Just because this movie is so relevant to Hayles’ chapters and kept playing in my mind as I read (and because I love this man too much)

“My nightmare is a culture inhabited by posthumans who regard their bodies as fashion accessories rather than the ground of being, my dream is a version of the posthuman that embraces the possibilities of information technologies without being seduced by fantasies of unlimited power and disembodied immortality, that recognizes and celebrates finitude as a condition of human being, and that understands human life is embedded in a material world of great complexity, one on which we depend for our continued survival” (5).

1 Thought.

  1. The examples in this novel are great examples to launch a discussion about the posthuman. I came across this anxiety almost 20 years ago when I read Ray Kurzweil’s books on the Singularity, and he wrote about how it would be possible (by now, probably, which didn’t quite happen) to upload human consciousness to a computer and “live forever.” Like the books and you, I thought that no, this would be a DIFFERENT PERSON, even if it were a copy of me. I am my experience and my memories (I thought), so technically not either my body or my mind (that’s a copy of my mind, not MY mind). I still can’t see any way to get around this and wonder why anyone thinks differently. Are people more concerned with having some version of themselves in existence than with the experience of living as themselves?

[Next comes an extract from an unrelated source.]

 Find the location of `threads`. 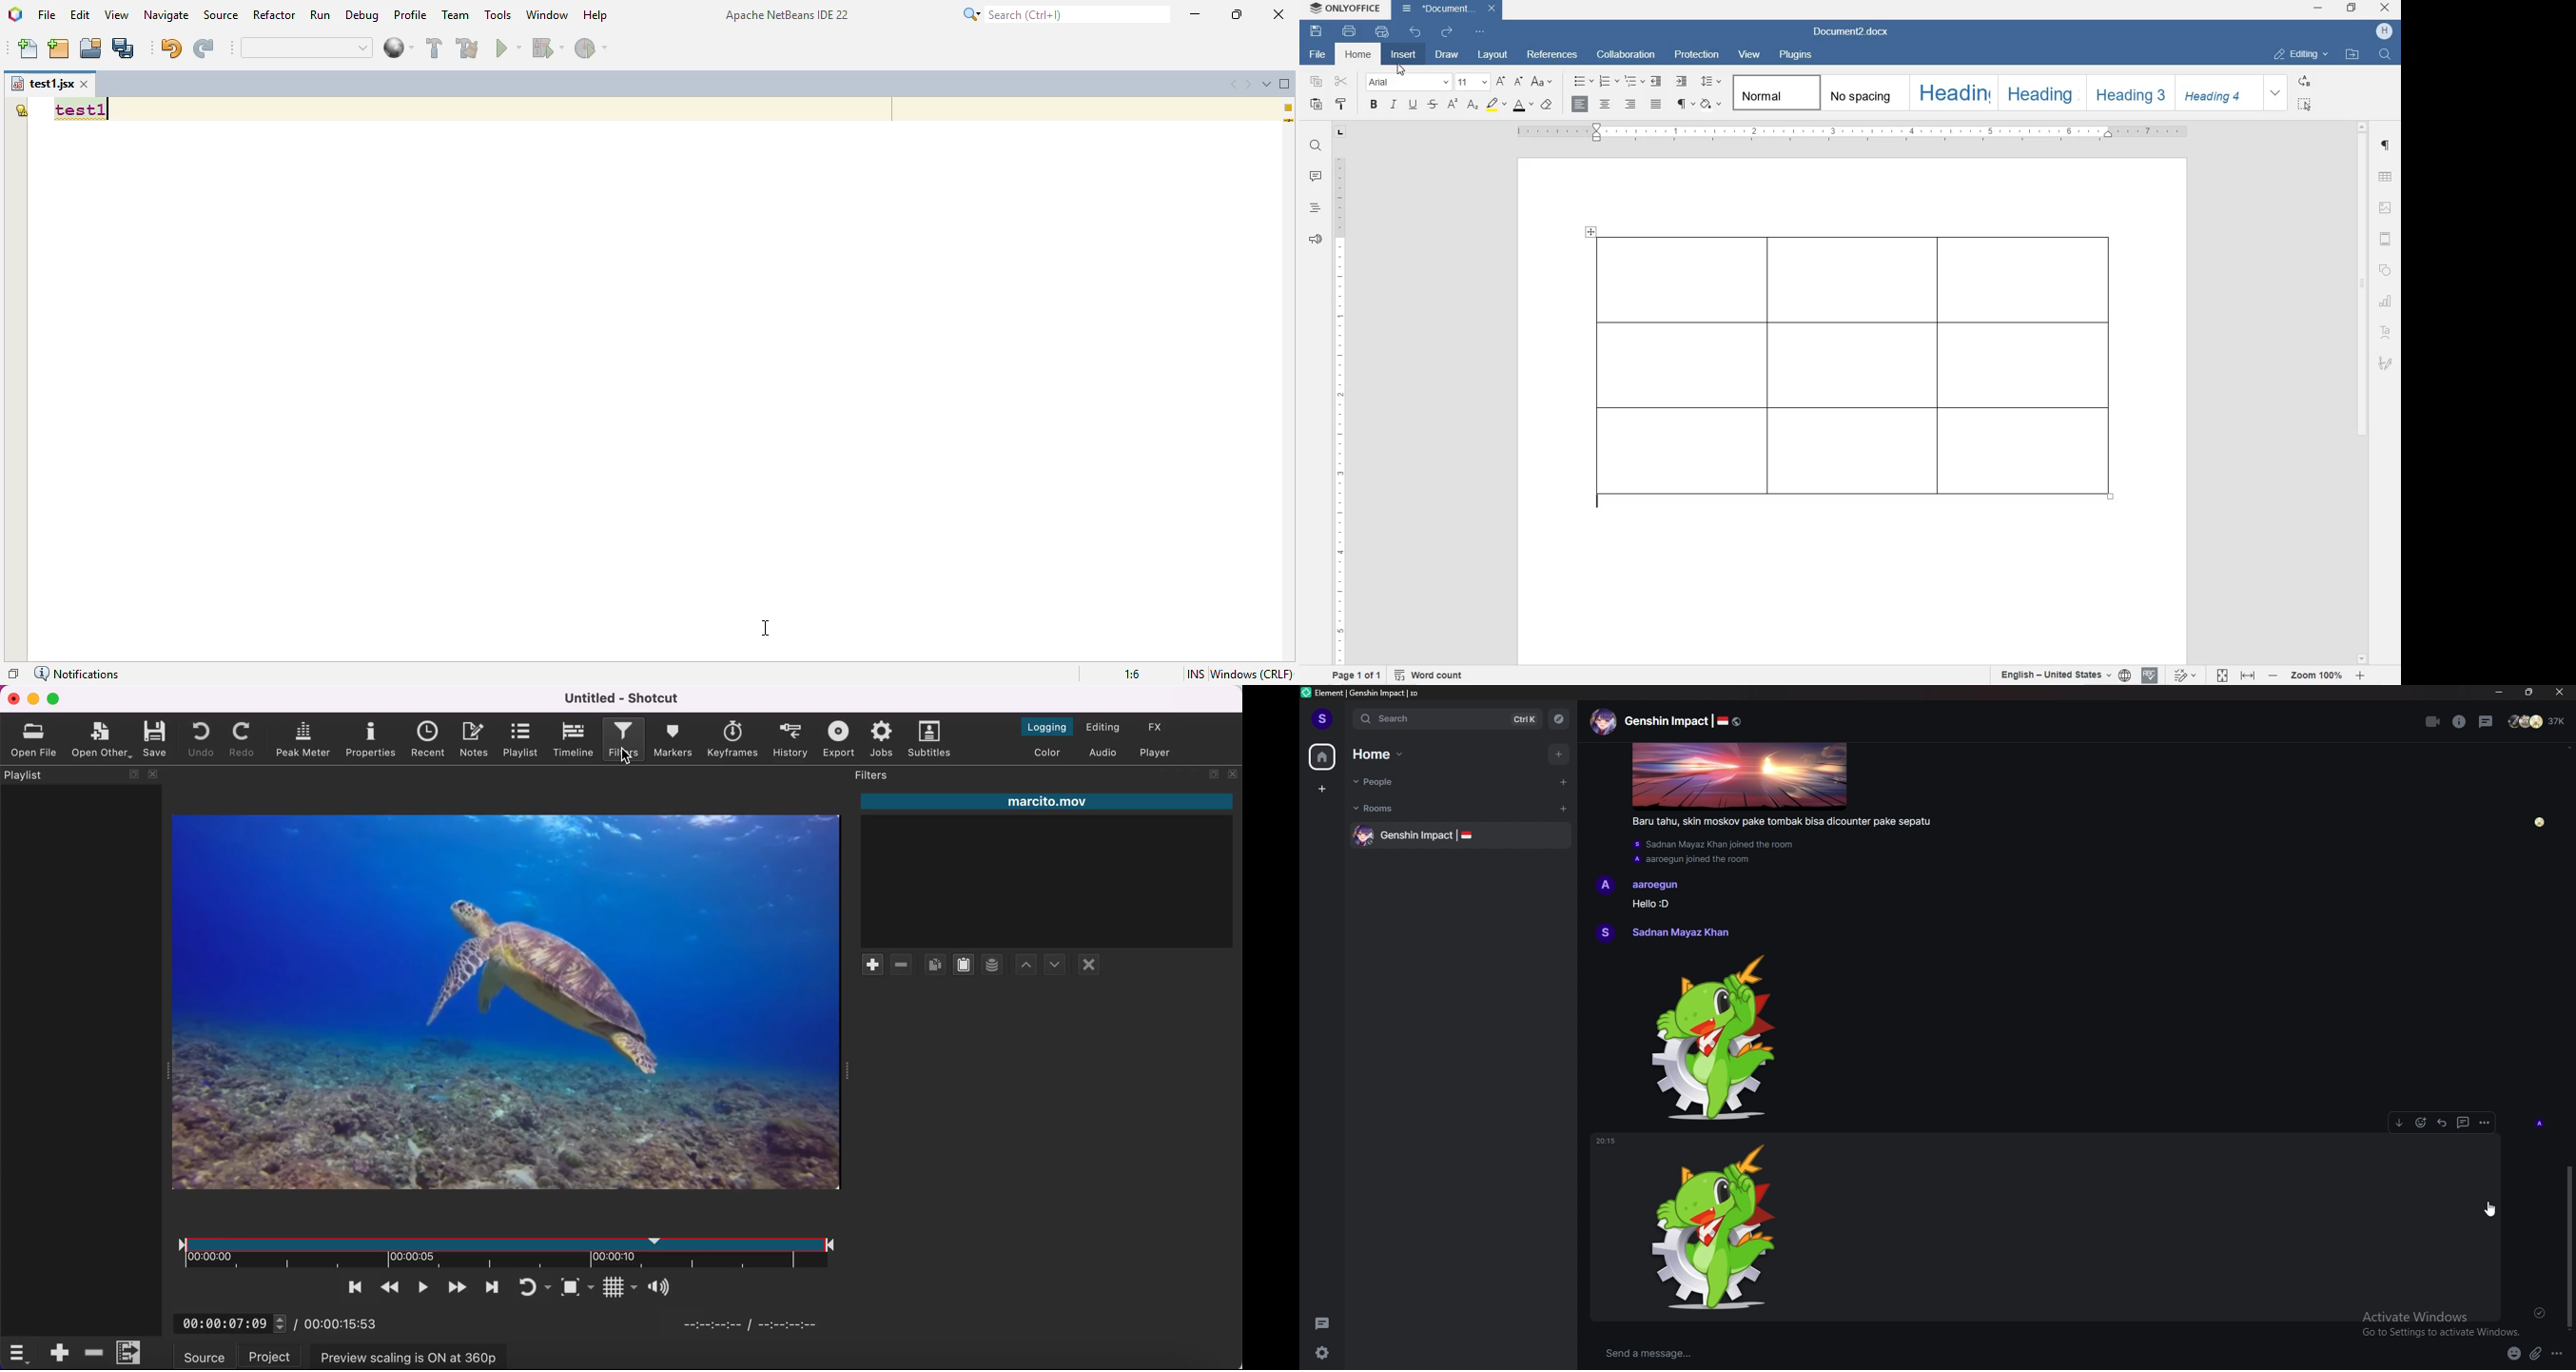

threads is located at coordinates (2486, 722).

    The more I live, though, occasionally I realize that I’m not exactly the person I was decades ago. There’s a thread running through my life made up of experience and memory, and a sense of continuity. That seems to be what makes us human. If somehow you could take that and put it in a new body, it would work as ME, more so than if someone copied my body and mind into a new medium.

    If, as various people sadly do, I were to lose that, while alive in this body, it also raises questions about humanness that throws this theory into some disarray. Am I less human if, due to an accident or dementia, I forget who I am? Most would say no. I hope to god they would say no. The body is still important in marking us as human beings in this world. We take care of the bodies that dwell around us because they mark a human life. The information that gave us identity might be dissipated, though.